A new dawn in CIMV flowmeter design
The latest low-flow CIMV flowmeter design delivers accuracy better than +/-2% of reading for LDI injection compared to the industry standard Venturi-type flowmeter that may only deliver accuracy of 5-10% full scale. Launched at OTC 2016, the new Cameron PULSE LF low-flow ultrasonic chemical injection metering valve features a microbore nonintrusive, line-of-sight ultrasonic flowmeter. Featuring no moving parts, the flowmeter delivers debris-tolerant flow measurement, is chemical independent with a very low native pressure drop, and does not require subsea filtration. Developed to address the complete LDI chemical injection portfolio from 0.25 L/h to 600 L/h [1.6 to 3800 gal/d], this flowmeter is combined in closed loop control with a throttling valve, providing a self-regulating device requiring only one user-defined input—low rate.
The PULSE LF CIMV’s flowmeter addresses the key limitation of present LDI chemical injection technologies—sensitivity to blockage. The flowmeter is particulate tolerant, meaning that contaminated fluid can easily pass through the unrestricted flowmeter tube. It also provides consistent high accuracy of reading independent of changes in chemical properties such as viscosity, and reliably measures chemical inhibitor flow rate. Real-time feedback from the flowmeter enables autonomous control of the throttling valve, maintaining a user defined injection rate set point indefinitely regardless of up- or downstream system disturbances.
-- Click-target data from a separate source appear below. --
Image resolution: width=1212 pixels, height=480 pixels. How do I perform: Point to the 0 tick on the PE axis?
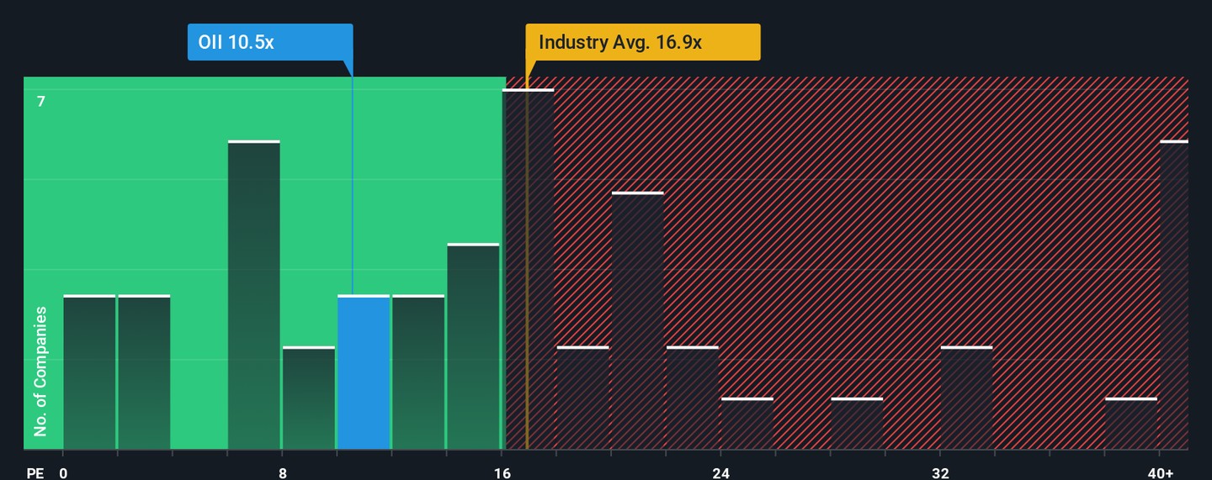click(x=63, y=472)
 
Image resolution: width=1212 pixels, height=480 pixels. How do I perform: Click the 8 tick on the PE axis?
click(x=283, y=472)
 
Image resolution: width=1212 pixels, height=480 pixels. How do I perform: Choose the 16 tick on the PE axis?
click(x=502, y=472)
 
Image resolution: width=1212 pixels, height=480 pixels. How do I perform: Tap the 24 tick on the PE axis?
click(x=720, y=472)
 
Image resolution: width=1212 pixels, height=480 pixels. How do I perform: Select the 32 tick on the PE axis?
click(x=940, y=472)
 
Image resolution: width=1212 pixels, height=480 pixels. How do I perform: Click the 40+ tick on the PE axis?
click(x=1160, y=472)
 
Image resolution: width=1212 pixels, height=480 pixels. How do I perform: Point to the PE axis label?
click(x=35, y=472)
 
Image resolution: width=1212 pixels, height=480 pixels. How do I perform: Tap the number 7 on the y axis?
click(x=40, y=102)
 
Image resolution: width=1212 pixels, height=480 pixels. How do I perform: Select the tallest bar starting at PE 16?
click(x=529, y=269)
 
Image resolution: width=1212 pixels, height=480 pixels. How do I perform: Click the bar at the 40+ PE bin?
click(x=1174, y=295)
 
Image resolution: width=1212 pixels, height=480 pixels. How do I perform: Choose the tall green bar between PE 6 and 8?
click(x=253, y=295)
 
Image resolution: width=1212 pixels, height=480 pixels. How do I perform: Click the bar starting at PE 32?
click(x=966, y=398)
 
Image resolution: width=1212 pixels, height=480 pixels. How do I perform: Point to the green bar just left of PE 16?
click(x=473, y=346)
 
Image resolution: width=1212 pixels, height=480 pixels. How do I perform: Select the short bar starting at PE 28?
click(x=857, y=424)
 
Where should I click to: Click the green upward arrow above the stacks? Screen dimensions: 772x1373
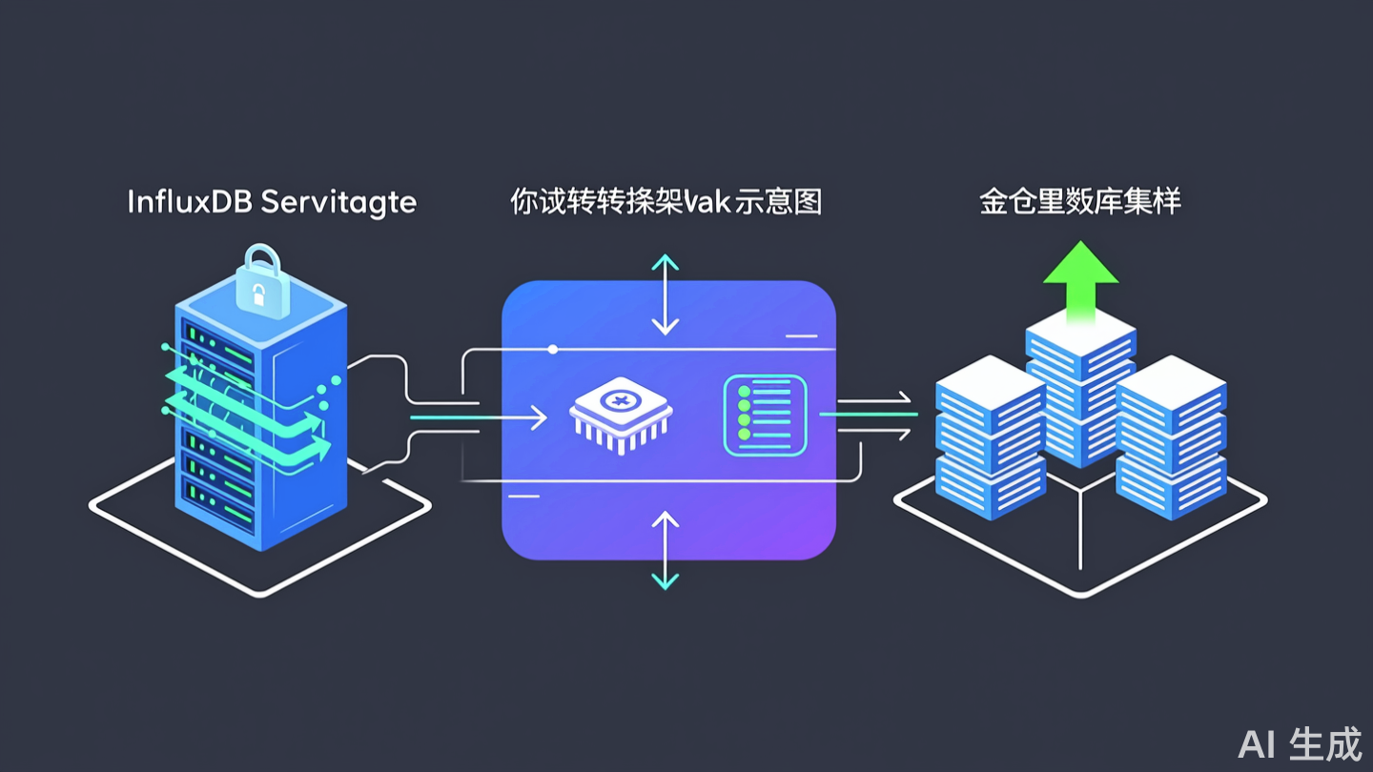pyautogui.click(x=1080, y=276)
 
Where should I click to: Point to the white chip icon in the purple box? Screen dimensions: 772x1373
pyautogui.click(x=621, y=416)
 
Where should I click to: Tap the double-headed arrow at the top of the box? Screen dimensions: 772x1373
pyautogui.click(x=665, y=295)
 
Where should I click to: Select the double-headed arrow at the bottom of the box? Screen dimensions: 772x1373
pyautogui.click(x=665, y=549)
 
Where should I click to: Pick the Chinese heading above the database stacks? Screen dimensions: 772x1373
pyautogui.click(x=1080, y=202)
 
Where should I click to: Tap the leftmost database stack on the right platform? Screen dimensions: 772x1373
pyautogui.click(x=990, y=438)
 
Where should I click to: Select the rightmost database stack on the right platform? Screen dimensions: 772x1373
pyautogui.click(x=1171, y=438)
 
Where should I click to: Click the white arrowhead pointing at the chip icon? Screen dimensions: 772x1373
pyautogui.click(x=540, y=416)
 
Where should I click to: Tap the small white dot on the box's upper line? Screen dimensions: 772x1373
pyautogui.click(x=553, y=350)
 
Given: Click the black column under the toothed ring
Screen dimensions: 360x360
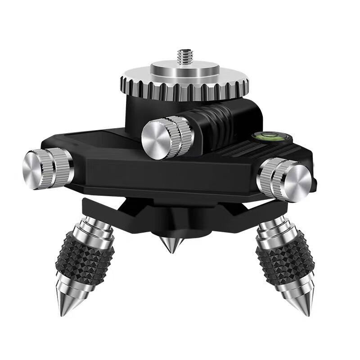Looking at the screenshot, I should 135,112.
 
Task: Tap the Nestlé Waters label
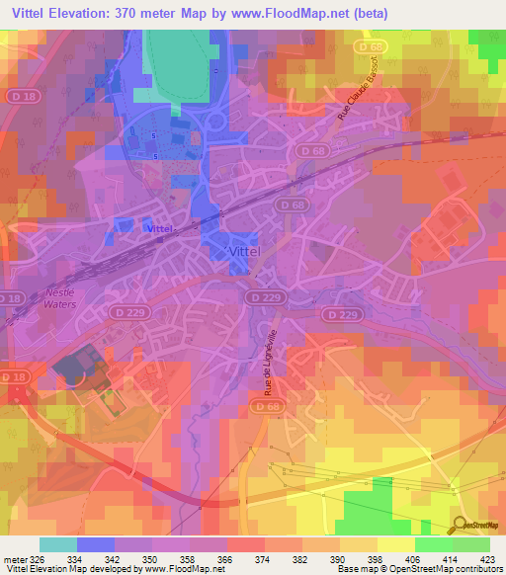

Packaged as an ROV-retrievable device with onboard diagnostics, the PULSE LF CIMV enables full inhibition without the risk of under- or overdosing. Operators now have the option to reliably deliver LDIs via cost efficient subsea distributed chemical injection systems with precision regardless of chemical properties or contamination, giving them the option to make chemical decisions independent of the installed hardware.
David Simpson is the subsea product manager for Surface Systems, Cameron, a Schlumberger company, a position he assumed in 2008. With 19 years’ experience, he has worked offshore, in product design as principal subsea choke design engineer, as a technical account manager, and in product management. He launched the Cameron initial low-flow CIMV technology in 2007, and the third generation medium- and high-flow designs in 2010. Simpson is a chartered engineer with an honors degree in mechanical engineering from the Dublin Institute of Technology.